3. Há algo de errado nesse sistema. Falei, portanto, o que me parece óbvio: a importância de um amplo debate público sobre o tema, inclusive sobre os eventuais benefícios e prejuízos da descriminalização da maconha. Este é um debate interdisciplinar, que deve abrir espaço para especialistas e para a percepção social. Experiências como a do Uruguai e de outros lugares do mundo podem agregar informações, mas o caso brasileiro é peculiar.
4. O foco maior da minha preocupação, nesse debate, é o dano social que a atual política de criminalização tem provocado, tanto pelo encarceramento de jovens não perigosos como por um outro subproduto da criminalização: ela fomenta um submundo onde vicejam os barões e baronetes do tráfico.
5. No Rio de Janeiro, comunidades inteiras são oprimidas pelo poder do tráfico, com suas leis e sua justiça. Mais que isso, o volume de dinheiro que circula dá a esses líderes do crime poder político e econômico. E, pior que tudo, o dinheiro fácil do tráfico atrai contingentes enormes de jovens, com ganhos muito superiores aos que obteriam em qualquer emprego no mercado de trabalho. O poder do tráfico impede os pais de família, pessoas trabalhadoras e decentes, de criarem seus filhos longe da sedução do crime e dos criminosos.
6. A eventual descriminalização, regulamentação e venda em estabelecimentos licenciados pode ser uma fórmula para diminuir esse poder paralelo. Essa a principal finalidade do debate que procurei levantar. Concretamente, tudo o que o STF fez, com o meu voto, foi decidir uma questão técnica que impedia que a natureza e a quantidade da droga fossem valorados duas vezes na fixação da pena por tráfico.

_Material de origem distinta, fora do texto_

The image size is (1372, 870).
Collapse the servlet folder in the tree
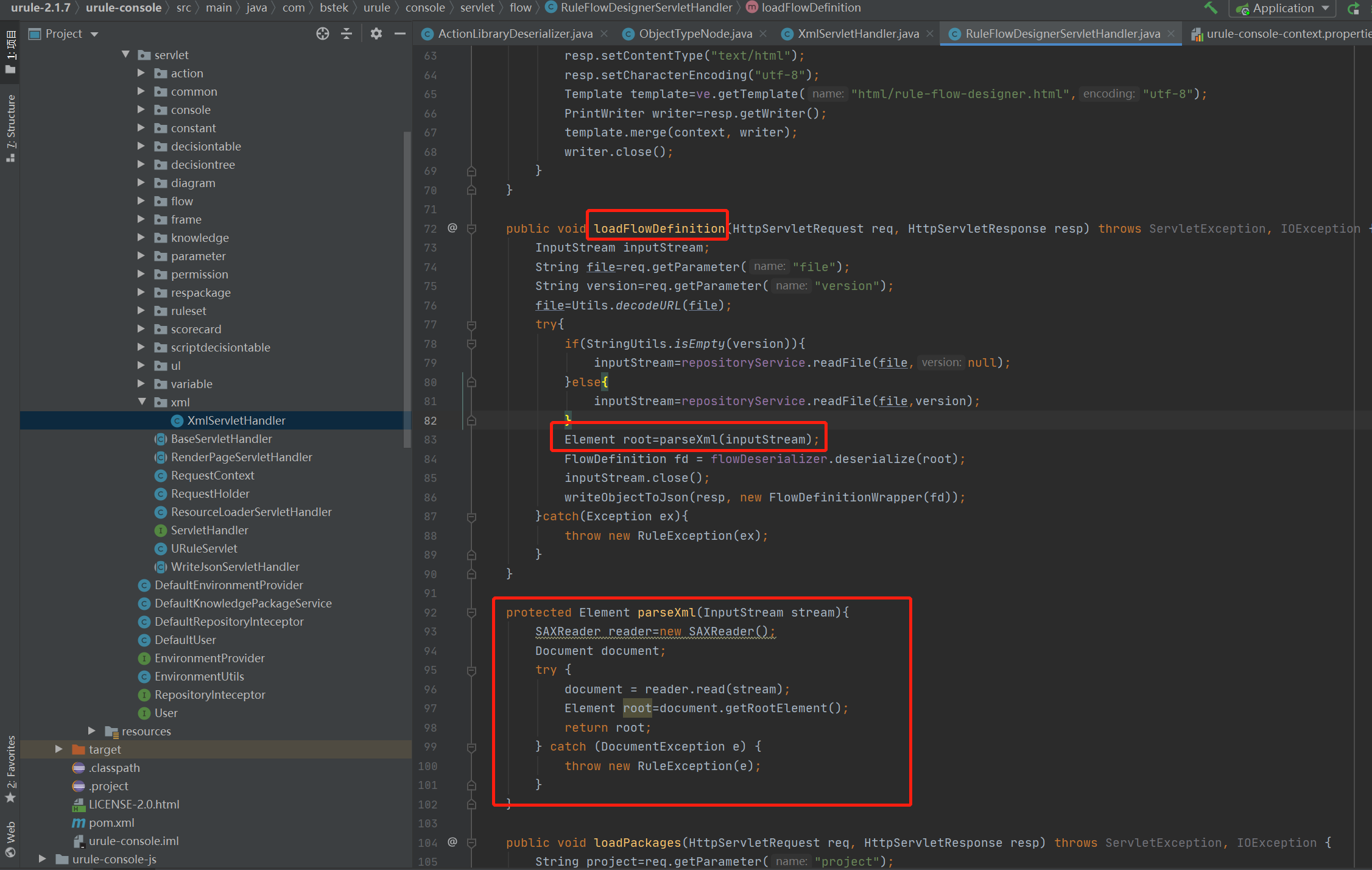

7. Note-se que, em relação ao cigarro convencional, cuja comercialização é lícita, o consumo vem caindo há muitos anos. O esclarecimento ao público e, eventualmente, a contrapropaganda produzem resultados mais eficazes do que a criminalização.
8. O debate sobre a descriminalização de drogas leves é de grande relevância e gravidade, estando em curso em inúmeros países. Não dá para olhar para o outro lado, como se algo errado não estivesse ocorrendo”, concluiu o ministro.